担任の横にダルそうに立つ男子生徒に、クラスの好奇心は一斉に向けられていた。
「今日から2‐Cの仲間になる水瀬一希(みなせかずき)君だ。みんなぁ仲良くするように」
お約束の台詞により紹介された転校生の肩に手を置き、担任がそっと彼を前に押し出し自己紹介を促す。
彼の首に掛かっているオレンジ色のヘッドフォンが、小さく揺れる。
彼は担任にされるがままに一歩前に歩み出て、俯きっぱなしだった顔を初めて真っ直ぐに上げた。

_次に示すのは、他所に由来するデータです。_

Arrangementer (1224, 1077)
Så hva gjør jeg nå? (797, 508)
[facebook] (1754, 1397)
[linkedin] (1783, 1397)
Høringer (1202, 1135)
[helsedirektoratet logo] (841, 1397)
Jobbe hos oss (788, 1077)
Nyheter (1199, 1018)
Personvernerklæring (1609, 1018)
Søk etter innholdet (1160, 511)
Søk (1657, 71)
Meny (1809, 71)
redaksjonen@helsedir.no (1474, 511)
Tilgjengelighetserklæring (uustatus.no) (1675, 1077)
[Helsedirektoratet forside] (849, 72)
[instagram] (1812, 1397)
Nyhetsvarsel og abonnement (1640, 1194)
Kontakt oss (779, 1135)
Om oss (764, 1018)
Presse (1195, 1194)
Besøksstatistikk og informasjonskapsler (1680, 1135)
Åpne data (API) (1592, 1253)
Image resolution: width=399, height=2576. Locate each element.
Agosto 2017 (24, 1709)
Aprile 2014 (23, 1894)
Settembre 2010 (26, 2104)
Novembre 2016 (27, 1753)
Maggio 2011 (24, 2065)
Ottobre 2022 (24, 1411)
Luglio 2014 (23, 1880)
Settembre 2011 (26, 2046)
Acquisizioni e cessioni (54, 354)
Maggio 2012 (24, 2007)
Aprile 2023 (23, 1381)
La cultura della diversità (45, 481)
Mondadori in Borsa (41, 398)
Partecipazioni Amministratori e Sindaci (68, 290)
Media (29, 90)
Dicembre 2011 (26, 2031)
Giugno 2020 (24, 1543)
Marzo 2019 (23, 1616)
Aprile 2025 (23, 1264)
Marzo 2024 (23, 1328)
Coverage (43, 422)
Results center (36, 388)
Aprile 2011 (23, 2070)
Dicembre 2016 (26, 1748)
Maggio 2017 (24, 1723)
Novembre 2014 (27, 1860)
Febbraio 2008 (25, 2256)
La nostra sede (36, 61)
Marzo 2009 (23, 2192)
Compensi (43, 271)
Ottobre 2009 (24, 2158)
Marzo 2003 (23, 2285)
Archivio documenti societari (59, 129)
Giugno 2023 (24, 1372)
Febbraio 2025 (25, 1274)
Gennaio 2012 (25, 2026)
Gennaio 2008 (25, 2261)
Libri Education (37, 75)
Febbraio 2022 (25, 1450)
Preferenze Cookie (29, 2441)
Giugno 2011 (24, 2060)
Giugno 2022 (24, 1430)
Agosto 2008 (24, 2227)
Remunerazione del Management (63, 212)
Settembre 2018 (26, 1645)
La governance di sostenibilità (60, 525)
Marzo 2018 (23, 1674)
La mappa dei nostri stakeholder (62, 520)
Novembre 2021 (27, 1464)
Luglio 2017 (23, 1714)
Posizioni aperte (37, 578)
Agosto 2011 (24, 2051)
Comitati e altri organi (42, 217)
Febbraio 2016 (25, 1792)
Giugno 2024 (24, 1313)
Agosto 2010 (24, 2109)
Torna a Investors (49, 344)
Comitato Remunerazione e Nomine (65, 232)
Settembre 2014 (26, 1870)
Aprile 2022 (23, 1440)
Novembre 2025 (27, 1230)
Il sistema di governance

ぐるり、と当たりを見渡すその顔立ちの良さに、周囲は息を飲む。
輪郭、目鼻立ち、流れる少し茶色掛かった髪。
どこからどうみても、水瀬一希はとんでもないイケメンだった。
「水瀬一希。好きなものは愉しいこと、嫌いなものはつまらないこと。別に宜しくはしてくれなくていい」
いやしかし、ただのイケメンでもなかった。
心地よいテノールから発せられるのは、思いもよらず辛辣な言葉だった。
転校初日にバッサリと交友関係への期待をぶった切る転校生がどこにいよう。…まぁ、ここにいらっしゃるわけですが。
何にせよ、我々クラスと水瀬一希とのファーストコンタクトは、オイオイどうすっべよ…な雰囲気になりかけた所を慌てて無理やり纏めた担任によって、微妙な空気を漂わせ終わりを告げたのであった。